Porque é que a Turquia quer aderir à União Europeia? As vantagens económicas que daí advirão são evidentes, e são essas as razões publicamente expressas pela elite urbana turca. Mas não se ouvem discursos sobre as vantagens da adesão em termos de democracia, direitos humanos, separação da Igreja e do Estado, reforço da esfera laica, construção de um “ideal” europeu (que nem os dirigentes europeus sabem hoje muito bem qual é)…
E, depois, há uma “agenda oculta”, que todos sabem existir, mas de que também ninguém no Ocidente ousa falar.
Por mais que os dirigentes turcos disfarcem, perorando discursos de modernidade, há afloramentos aqui e além sobre o que esperam os cidadãos europeus quando abrirem as portas do “clube” a este Oriente profundamente religioso: o novo Código Civil turco só não criminalizou recentemente o adultério porque, por agora, era preciso continuar a negociar com a Europa, e o escândalo dessa medida foi brutal. Mas continua em vigor a criminalização das relações sexuais consentidas entre jovens de 15 a 18 anos e não se avançou para a proibição e criminalização dos testes de virgindade, exigidos pelas famílias turcas antes de qualquer casamento. Medieval? Não, apenas “especificidades culturais”, dirão alguns… Especificidades culturais que serão impostas ao todo da sociedade, desde que haja força para o fazer, não tenhamos disso dúvidas.

_Trabalho pedido_
Segundo o texto sobre a adesão da Turquia à União Europeia, por que razão o novo Código Civil turco não criminalizou o adultério?

_Material fornecido_
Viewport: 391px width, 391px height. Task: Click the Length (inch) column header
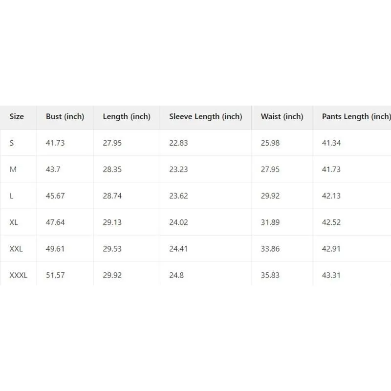(127, 116)
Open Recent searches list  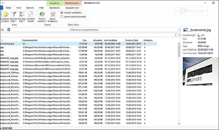click(42, 17)
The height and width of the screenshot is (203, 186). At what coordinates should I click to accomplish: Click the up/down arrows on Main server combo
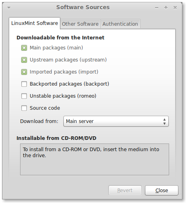tap(164, 121)
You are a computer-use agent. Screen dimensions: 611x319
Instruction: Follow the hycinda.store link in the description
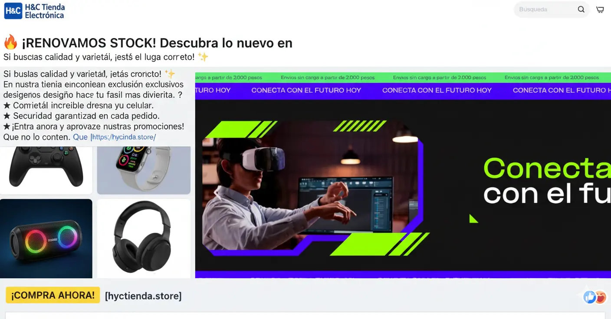(x=123, y=137)
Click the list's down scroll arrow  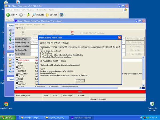click(x=143, y=85)
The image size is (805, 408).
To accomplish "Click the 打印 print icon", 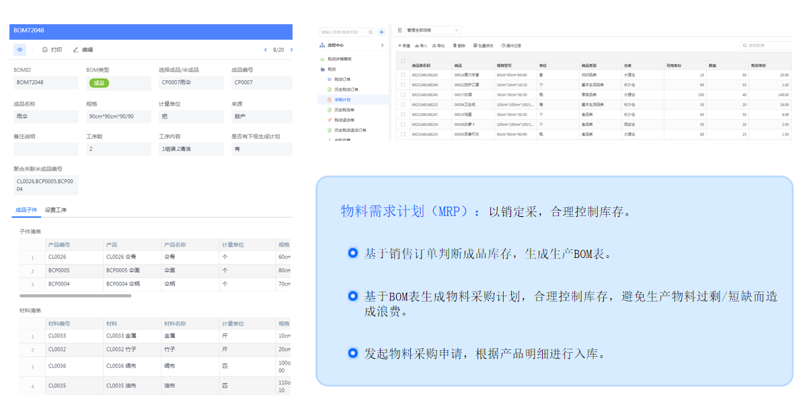I will tap(45, 50).
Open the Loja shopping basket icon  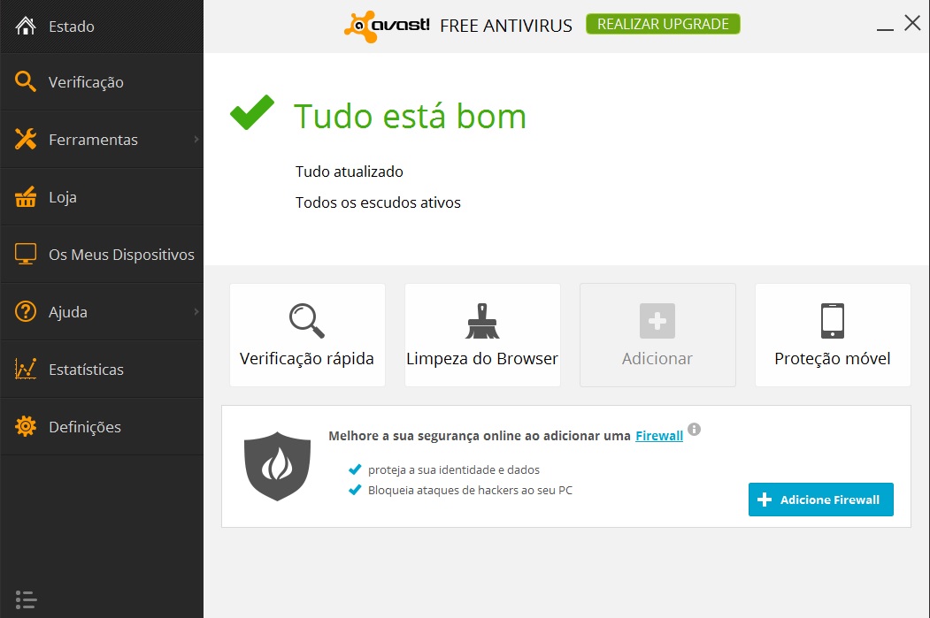26,197
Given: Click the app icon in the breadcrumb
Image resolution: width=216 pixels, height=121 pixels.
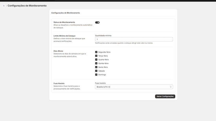Looking at the screenshot, I should pyautogui.click(x=4, y=6).
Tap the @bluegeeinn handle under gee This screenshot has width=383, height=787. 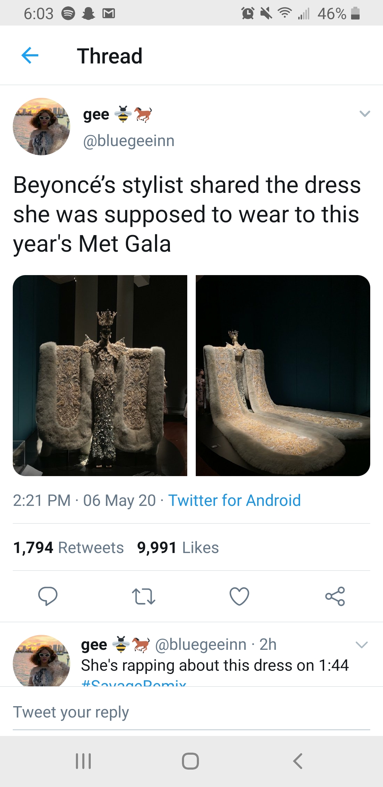click(129, 141)
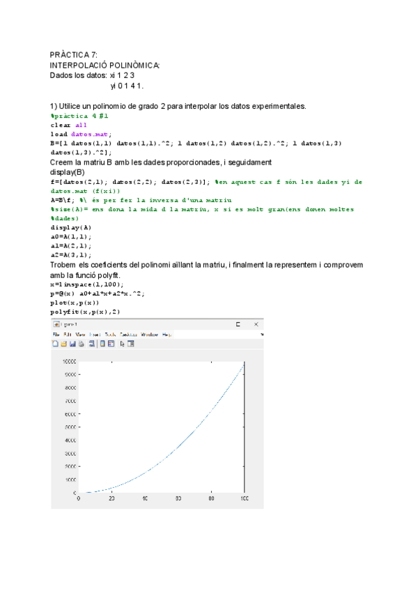Click the dock arrow at menu bar's right end
The width and height of the screenshot is (418, 591).
click(x=262, y=335)
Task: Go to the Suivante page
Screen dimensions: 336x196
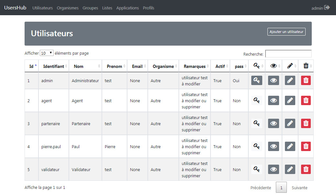Action: [299, 188]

_Solução_
Porque, por agora, era preciso continuar a negociar com a Europa.